_What to produce:_
Your job is to write out each record exactly, leaving none out.

_Material for the task:_
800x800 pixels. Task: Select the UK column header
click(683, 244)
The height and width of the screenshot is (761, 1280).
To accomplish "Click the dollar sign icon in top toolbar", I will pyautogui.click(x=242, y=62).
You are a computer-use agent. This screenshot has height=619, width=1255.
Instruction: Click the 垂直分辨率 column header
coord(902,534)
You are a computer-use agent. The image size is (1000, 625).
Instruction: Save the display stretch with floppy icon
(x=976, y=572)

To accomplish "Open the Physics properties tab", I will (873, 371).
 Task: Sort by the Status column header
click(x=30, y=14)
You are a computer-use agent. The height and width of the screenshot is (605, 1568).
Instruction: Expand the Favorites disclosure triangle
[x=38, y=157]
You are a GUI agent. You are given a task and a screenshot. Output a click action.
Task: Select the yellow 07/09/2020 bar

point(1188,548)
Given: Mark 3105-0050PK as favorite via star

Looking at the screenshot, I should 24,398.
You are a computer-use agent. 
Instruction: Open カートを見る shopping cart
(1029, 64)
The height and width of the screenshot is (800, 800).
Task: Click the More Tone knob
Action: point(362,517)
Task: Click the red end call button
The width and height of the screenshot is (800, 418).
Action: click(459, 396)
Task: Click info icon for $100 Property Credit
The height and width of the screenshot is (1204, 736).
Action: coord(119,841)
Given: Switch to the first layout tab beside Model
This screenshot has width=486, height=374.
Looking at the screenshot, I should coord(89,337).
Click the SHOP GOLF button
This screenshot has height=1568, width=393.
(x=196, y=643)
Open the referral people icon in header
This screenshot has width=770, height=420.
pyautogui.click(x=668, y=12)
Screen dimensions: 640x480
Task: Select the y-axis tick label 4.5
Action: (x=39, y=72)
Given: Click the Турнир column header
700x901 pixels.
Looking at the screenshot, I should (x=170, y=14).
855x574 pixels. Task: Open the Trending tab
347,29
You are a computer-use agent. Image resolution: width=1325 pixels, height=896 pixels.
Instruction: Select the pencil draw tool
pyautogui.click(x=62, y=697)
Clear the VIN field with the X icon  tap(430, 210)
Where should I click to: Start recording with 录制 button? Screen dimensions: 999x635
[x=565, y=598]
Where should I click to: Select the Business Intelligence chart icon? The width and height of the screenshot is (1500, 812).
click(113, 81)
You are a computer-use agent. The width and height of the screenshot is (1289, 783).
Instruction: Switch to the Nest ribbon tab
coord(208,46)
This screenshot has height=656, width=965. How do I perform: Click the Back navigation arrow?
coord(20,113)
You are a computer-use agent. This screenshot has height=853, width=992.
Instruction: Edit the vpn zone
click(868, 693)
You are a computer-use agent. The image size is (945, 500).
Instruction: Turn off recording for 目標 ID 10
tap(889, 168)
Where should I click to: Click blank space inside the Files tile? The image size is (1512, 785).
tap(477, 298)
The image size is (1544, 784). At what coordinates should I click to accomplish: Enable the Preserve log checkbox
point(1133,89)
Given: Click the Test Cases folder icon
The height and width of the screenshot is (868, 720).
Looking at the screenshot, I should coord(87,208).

_Response box:_
800x800 pixels. Task: Select the UK column header
click(683, 244)
The height and width of the screenshot is (761, 1280).
To accomplish "Click the dollar sign icon in top toolbar", I will pyautogui.click(x=242, y=62).
You are a computer-use agent. This screenshot has height=619, width=1255.
Instruction: Click the 垂直分辨率 column header
coord(902,534)
You are a computer-use agent. The image size is (1000, 625).
Instruction: Save the display stretch with floppy icon
(x=976, y=572)

To accomplish "Open the Physics properties tab", I will (873, 371).
 Task: Sort by the Status column header
click(x=30, y=14)
You are a computer-use agent. The height and width of the screenshot is (605, 1568).
Instruction: Expand the Favorites disclosure triangle
[x=38, y=157]
You are a GUI agent. You are given a task and a screenshot. Output a click action.
Task: Select the yellow 07/09/2020 bar

point(1188,548)
Given: Mark 3105-0050PK as favorite via star

Looking at the screenshot, I should 24,398.
You are a computer-use agent. 
Instruction: Open カートを見る shopping cart
(1029, 64)
The height and width of the screenshot is (800, 800).
Task: Click the More Tone knob
Action: point(362,517)
Task: Click the red end call button
The width and height of the screenshot is (800, 418).
Action: click(459, 396)
Task: Click info icon for $100 Property Credit
The height and width of the screenshot is (1204, 736).
Action: coord(119,841)
Given: Switch to the first layout tab beside Model
This screenshot has width=486, height=374.
Looking at the screenshot, I should coord(89,337).
Click the SHOP GOLF button
This screenshot has height=1568, width=393.
(x=196, y=643)
Open the referral people icon in header
This screenshot has width=770, height=420.
pyautogui.click(x=668, y=12)
Screen dimensions: 640x480
Task: Select the y-axis tick label 4.5
Action: (x=39, y=72)
Given: Click the Турнир column header
700x901 pixels.
Looking at the screenshot, I should (x=170, y=14).
855x574 pixels. Task: Open the Trending tab
347,29
You are a computer-use agent. Image resolution: width=1325 pixels, height=896 pixels.
Instruction: Select the pencil draw tool
pyautogui.click(x=62, y=697)
Clear the VIN field with the X icon  tap(430, 210)
Where should I click to: Start recording with 录制 button? Screen dimensions: 999x635
[x=565, y=598]
Where should I click to: Select the Business Intelligence chart icon? The width and height of the screenshot is (1500, 812).
click(113, 81)
You are a computer-use agent. The width and height of the screenshot is (1289, 783).
Instruction: Switch to the Nest ribbon tab
coord(208,46)
This screenshot has height=656, width=965. How do I perform: Click the Back navigation arrow?
coord(20,113)
You are a computer-use agent. This screenshot has height=853, width=992.
Instruction: Edit the vpn zone
click(868, 693)
You are a computer-use agent. The image size is (945, 500).
Instruction: Turn off recording for 目標 ID 10
tap(889, 168)
Where should I click to: Click blank space inside the Files tile? The image size is (1512, 785).
tap(477, 298)
The image size is (1544, 784). At what coordinates should I click to accomplish: Enable the Preserve log checkbox
point(1133,89)
Given: Click the Test Cases folder icon
The height and width of the screenshot is (868, 720).
Looking at the screenshot, I should coord(87,208).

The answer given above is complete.